詩経
王风·兔爰
佚名
有兔爰爰,雉离于罗。
我生之初,尚无为;我生之后,逢此百罹。
尚寐无吪。
有兔爰爰,雉离于罦。
我生之初,尚无造;我生之后,逢此百忧。
尚寐无觉。
有兔爰爰,雉离于罿。
我生之初,尚无庸;我生之后,逢此百凶。
尚寐无聪。
翻訳
野兎はゆったりと走っているのに、雉は網にかかっている。私が生まれたころには、まだこのような乱れはなかった。生まれた後には、数々の災いに遭うことになった。いっそ眠ったまま動かずにいたい。野兎はなお自由に走り、雉は罠にかかる。私が生まれたころには、まだこのような憂いはなかった。生まれた後には、多くの悲しみに遭った。いっそ眠ったまま目覚めたくない。野兎はなおのびやかで、雉はまた網に落ちる。私が生まれたころには、まだこのような苦役はなかった。生まれた後には、多くの凶事に遭った。いっそ眠ったまま何も聞きたくない。
解説
《兔爰》は、王風の中でもとくに憂患の深い作品である。
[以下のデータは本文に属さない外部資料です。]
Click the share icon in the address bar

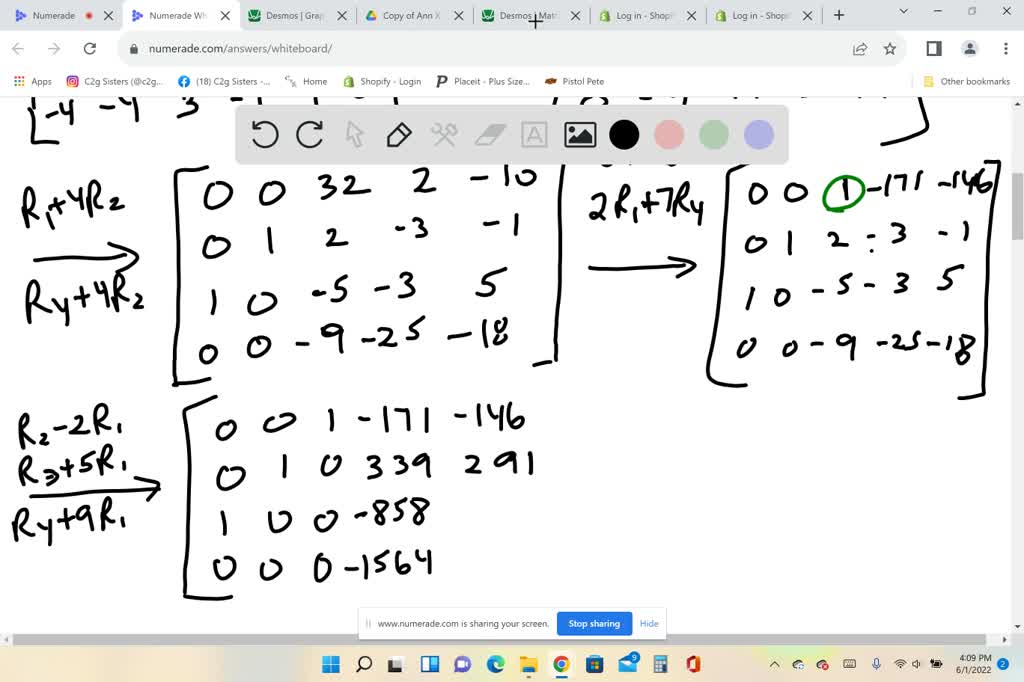click(859, 48)
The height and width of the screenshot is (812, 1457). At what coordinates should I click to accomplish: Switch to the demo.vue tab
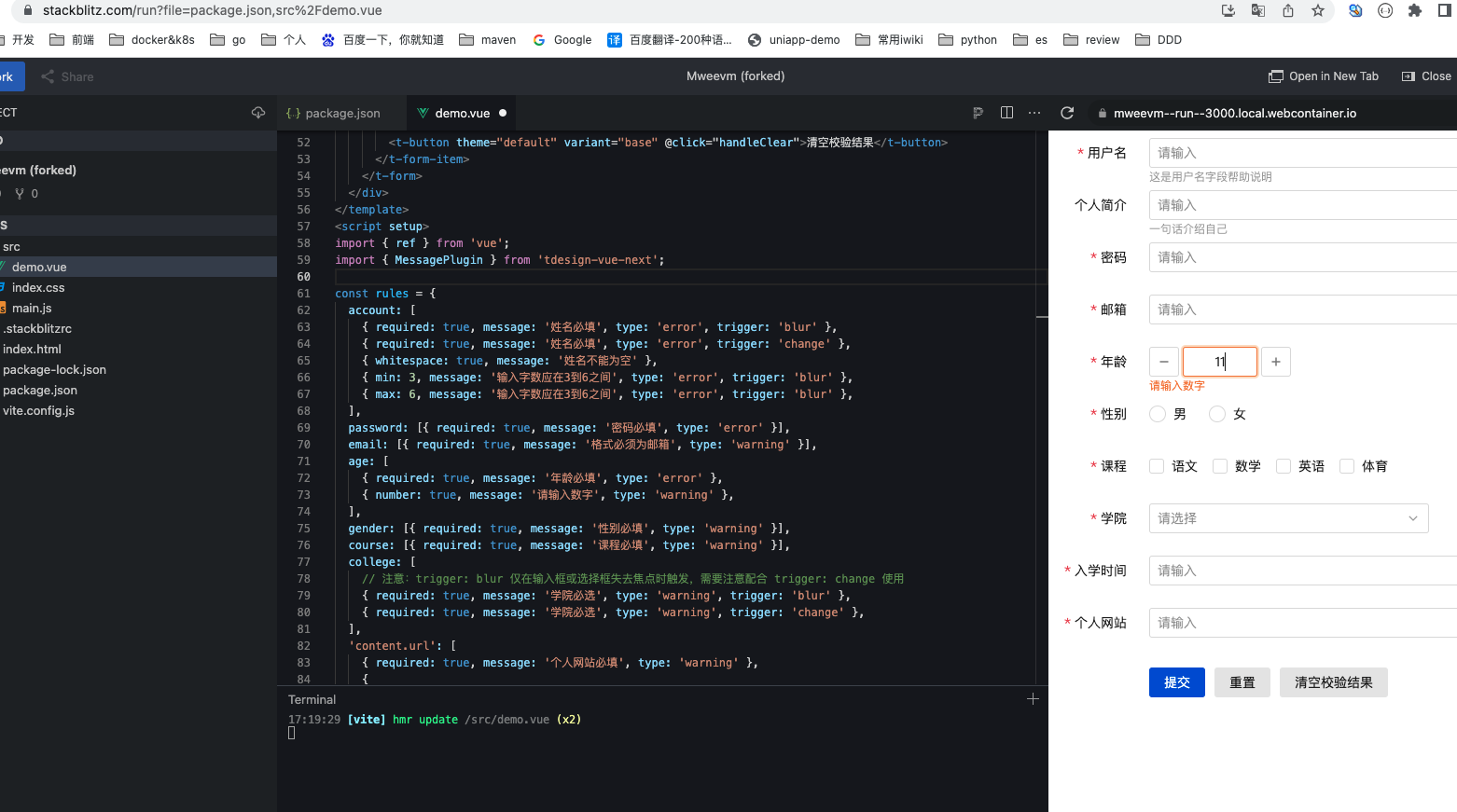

冒頭では、自由に走る野兎と、網にかかった雉が対比される。同じ野にいながら、一方は自在であり、一方は捕らえられる。この対比は、乱れた世における人の運命の不公平さを映している。詩人は「我生之初」と繰り返し、かつてはまだこのような災いがなかったと回想する。しかし生まれた後には、百の災い、百の憂い、百の凶事に遭った。最後の「眠って動かず」「眠って覚めず」「眠って聞かず」は、現実から逃れたいほどの疲弊を示す。反復の中で、悲しみは静かに深まっていく。
作者紹介
「王風」は『詩経・国風』の一部で、周王畿およびその周辺の歌と関わるとされる。多くは作者不詳で、先秦期の民歌や礼楽の伝統が集成されたものと考えられる。王風には、別離、役、衰えた世の憂い、個人の感情を歌う作品が多い。言葉は簡素であるが、反復と日常のイメージによって深い余韻を生んでいる。